(THE TASK) If a line below contains "dimensions", count it. Report the final total and nothing more.

BEGIN SUPPLIED RECORDS

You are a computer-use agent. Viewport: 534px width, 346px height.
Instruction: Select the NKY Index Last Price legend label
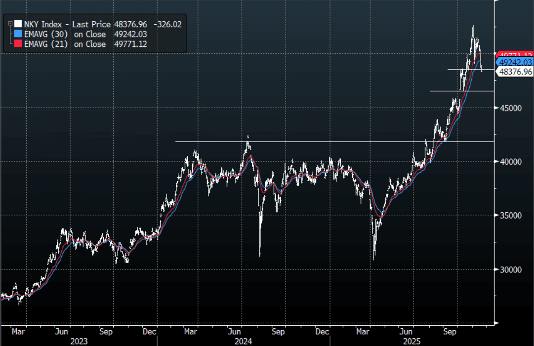(68, 24)
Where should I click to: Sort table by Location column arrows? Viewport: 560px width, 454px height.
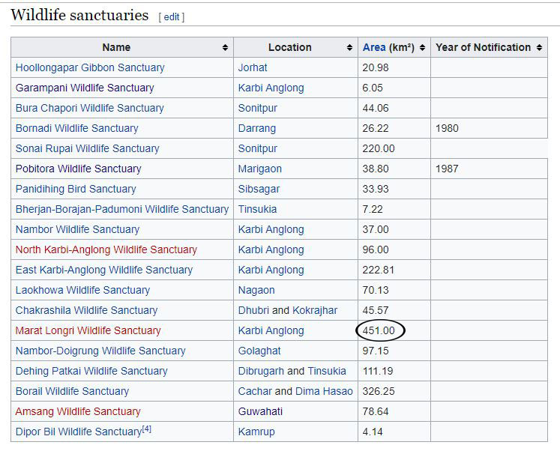pyautogui.click(x=349, y=47)
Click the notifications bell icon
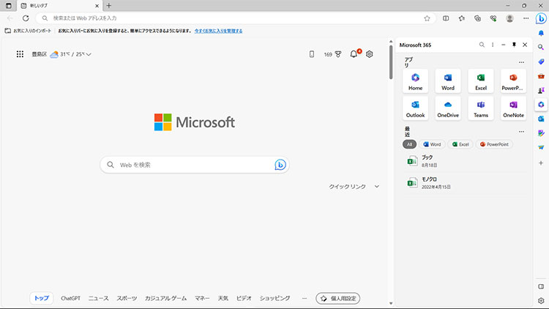 coord(354,54)
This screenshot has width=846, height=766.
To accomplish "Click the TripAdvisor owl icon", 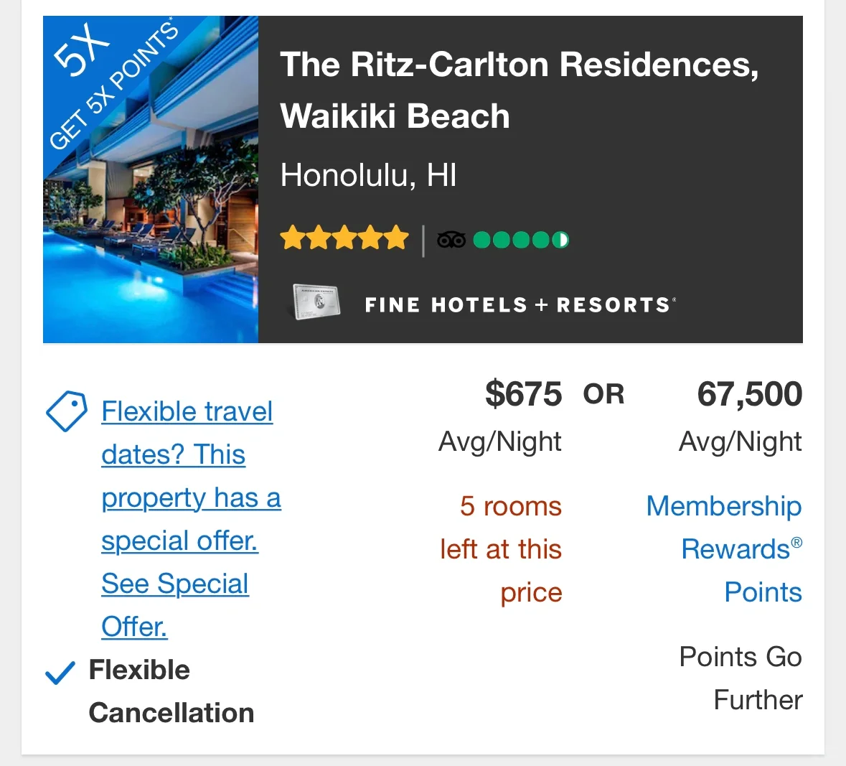I will 450,239.
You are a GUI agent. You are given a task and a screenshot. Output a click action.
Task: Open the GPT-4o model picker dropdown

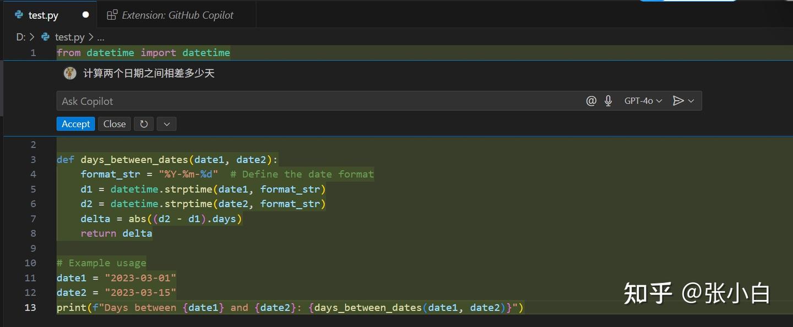[643, 101]
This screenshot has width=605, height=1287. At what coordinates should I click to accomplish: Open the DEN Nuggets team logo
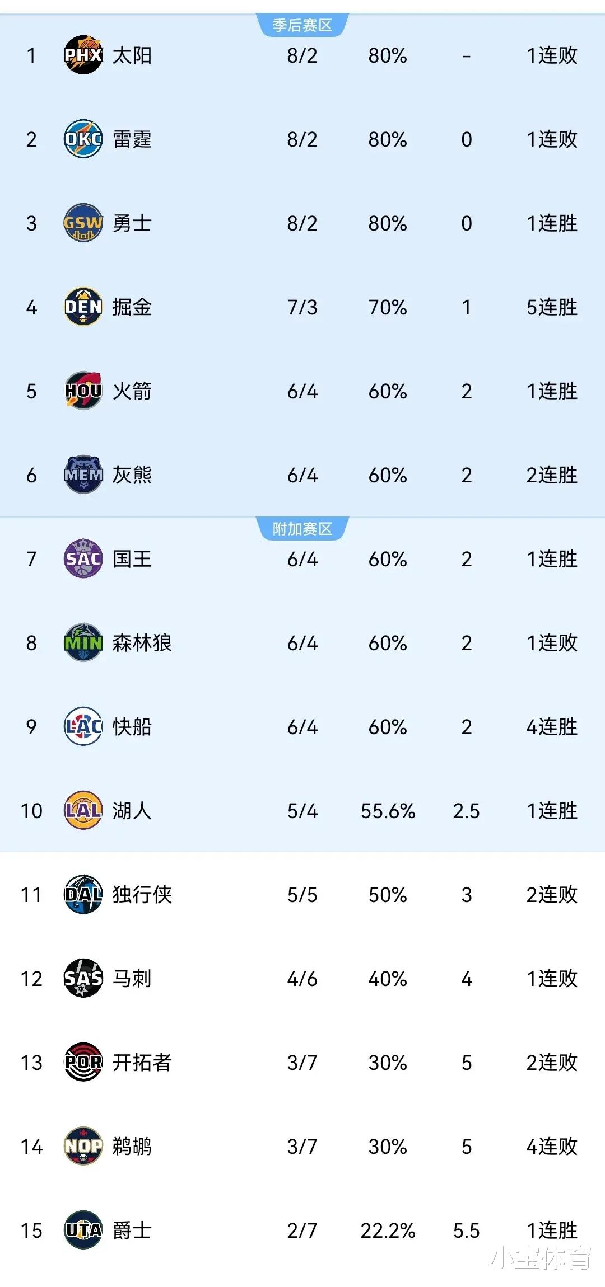[x=83, y=307]
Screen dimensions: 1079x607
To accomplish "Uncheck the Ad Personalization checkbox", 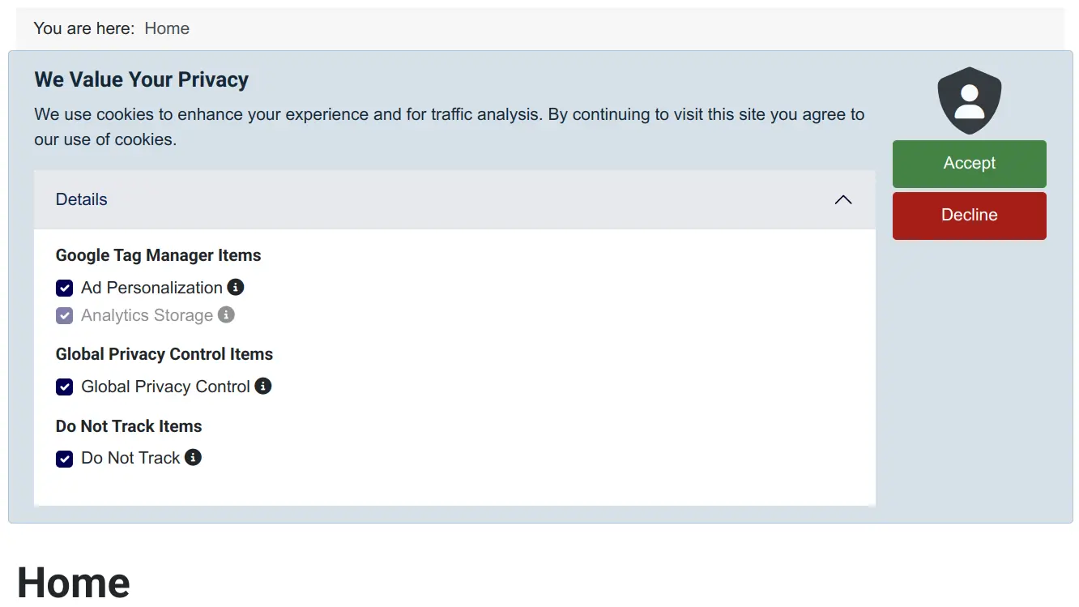I will click(x=65, y=288).
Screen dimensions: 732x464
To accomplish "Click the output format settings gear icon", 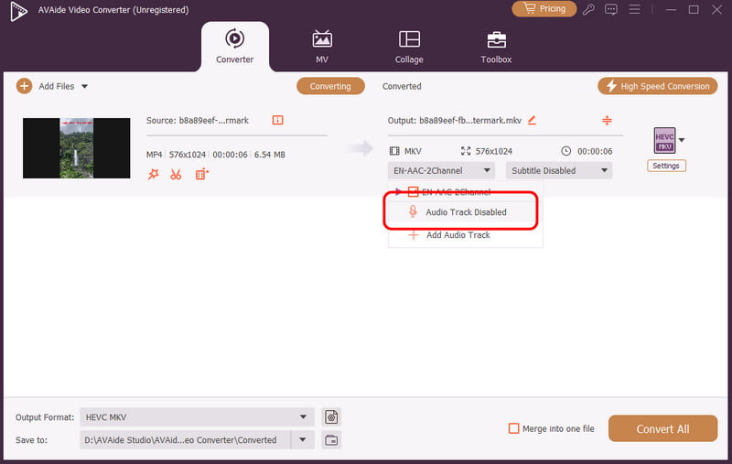I will pos(332,417).

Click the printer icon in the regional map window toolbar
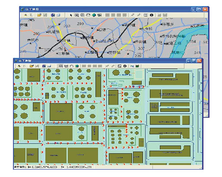pyautogui.click(x=58, y=15)
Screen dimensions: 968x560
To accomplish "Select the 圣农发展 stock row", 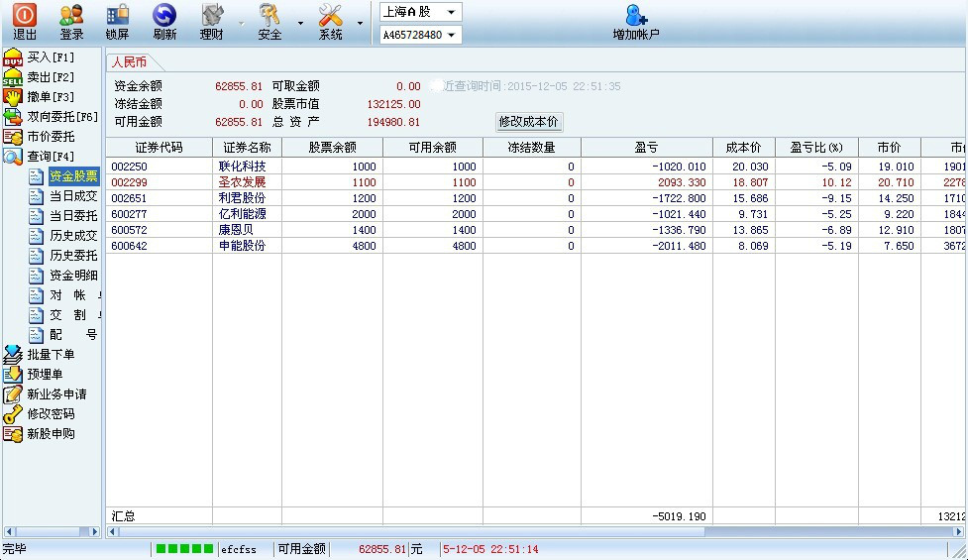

END SUPPLIED RECORDS

(WRITTEN SOLUTION) 3